Feera & Rendy  : “Aku masih ada.”
Rendy    : “Raa.. kamu..”
Feera      : “Siapa kamu sebenarnya? Kenapa? Kenapa selalu kamu?”
Rendy    : “Aku..”
Anna      : “Rendy..” (menggelengkan kepala)
Rendy    : “Nanti juga kamu tahu sendiri” (tersenyum)
(Feera menatap Rendy dan Anna bergantian, tanpa sengaja ia menemukan hal aneh lagi dalam diri Rendy.)
Feera        : “Iii...iitu.. gelang itu.’
Rendy      : (melihat gelang dan Feera bergantian)
Feera        : (kepalanya kembali sakit) “Ahhh”
Anna        : “Feera”
Kepala Feera terasa berdenyut semakin sakit. Tapi perlahan, dia mulai mengingat kembali masa lalunya. Memorynya terus memutar setiap kejadian-kejadian itu. Termasuk soal Rendy.
Feera        : “Ddii...dii.. kkamu.. Didi?”
Rendy      : “Kamu ingat?”
Feera      : “Gelang itu, aku punya pasangannya.” (mengambil satu gelang lain di sakunya)
Rendy    : (terharu) “Alhamdulillah..”
Feera      : (ikut terharu) “Anna..” (menatap Anna) “Terima kasih.. kamu sudah mau sabar untukku.”

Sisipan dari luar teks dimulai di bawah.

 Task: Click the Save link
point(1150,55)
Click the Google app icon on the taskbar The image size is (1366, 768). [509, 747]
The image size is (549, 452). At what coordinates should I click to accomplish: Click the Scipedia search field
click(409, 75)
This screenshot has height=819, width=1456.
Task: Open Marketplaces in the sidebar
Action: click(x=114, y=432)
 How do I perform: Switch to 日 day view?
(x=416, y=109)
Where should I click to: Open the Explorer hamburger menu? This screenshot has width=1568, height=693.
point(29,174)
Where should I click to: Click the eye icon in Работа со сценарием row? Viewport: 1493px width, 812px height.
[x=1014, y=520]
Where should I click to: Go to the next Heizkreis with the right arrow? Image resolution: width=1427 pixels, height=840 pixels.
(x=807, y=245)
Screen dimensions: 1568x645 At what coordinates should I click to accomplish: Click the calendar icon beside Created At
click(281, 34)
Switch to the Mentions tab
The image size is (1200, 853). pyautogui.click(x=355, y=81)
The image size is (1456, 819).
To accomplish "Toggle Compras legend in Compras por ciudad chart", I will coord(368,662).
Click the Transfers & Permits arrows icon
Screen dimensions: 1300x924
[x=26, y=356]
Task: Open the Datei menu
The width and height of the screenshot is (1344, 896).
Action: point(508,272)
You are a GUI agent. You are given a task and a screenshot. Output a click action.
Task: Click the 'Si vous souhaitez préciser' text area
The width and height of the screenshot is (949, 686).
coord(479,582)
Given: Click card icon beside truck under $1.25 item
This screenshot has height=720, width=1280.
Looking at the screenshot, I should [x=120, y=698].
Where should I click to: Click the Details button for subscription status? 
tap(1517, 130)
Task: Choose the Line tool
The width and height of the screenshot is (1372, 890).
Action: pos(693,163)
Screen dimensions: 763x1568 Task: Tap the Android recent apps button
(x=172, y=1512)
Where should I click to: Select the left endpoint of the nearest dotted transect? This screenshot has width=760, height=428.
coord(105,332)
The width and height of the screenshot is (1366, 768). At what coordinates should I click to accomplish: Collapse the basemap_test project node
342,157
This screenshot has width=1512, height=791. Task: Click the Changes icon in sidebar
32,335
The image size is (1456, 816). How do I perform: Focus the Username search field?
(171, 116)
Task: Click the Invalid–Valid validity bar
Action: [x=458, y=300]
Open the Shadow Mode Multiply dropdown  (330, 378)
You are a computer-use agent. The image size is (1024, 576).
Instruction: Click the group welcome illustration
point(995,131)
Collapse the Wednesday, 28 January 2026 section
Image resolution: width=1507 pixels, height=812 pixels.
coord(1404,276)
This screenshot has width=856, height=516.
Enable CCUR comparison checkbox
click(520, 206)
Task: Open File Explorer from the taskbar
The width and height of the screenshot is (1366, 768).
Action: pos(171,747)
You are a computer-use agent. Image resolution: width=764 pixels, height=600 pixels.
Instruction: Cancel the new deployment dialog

Anna      : “Sama-sama..” (memeluk Feera)
Rendy    : “Ra..”
Feera      : “Terima kasih.. kalian” (menatap Anna dan Rendy bergantian) “..Kalian membuat aku sadar.. aku tidak sendiri.. Rendy, aku memang belum sepenuhnya mengingat semua tentang kamu.. Tapi, aku senang kamu tidak pernah pergi.”
Rendy    : (tersenyum dan mengangguk)
Persahabatan, tak bisa dinilai oleh apapun. Dia tidak memilih, tapi dipilih. Dia tidak di undang, tapi hadir dengan sendiriya. Dia pernah pergi dan tidak akan pernah lari. Sahabat ada dan akan selalu ada. Di sampingmu, tanpa kamu sadari.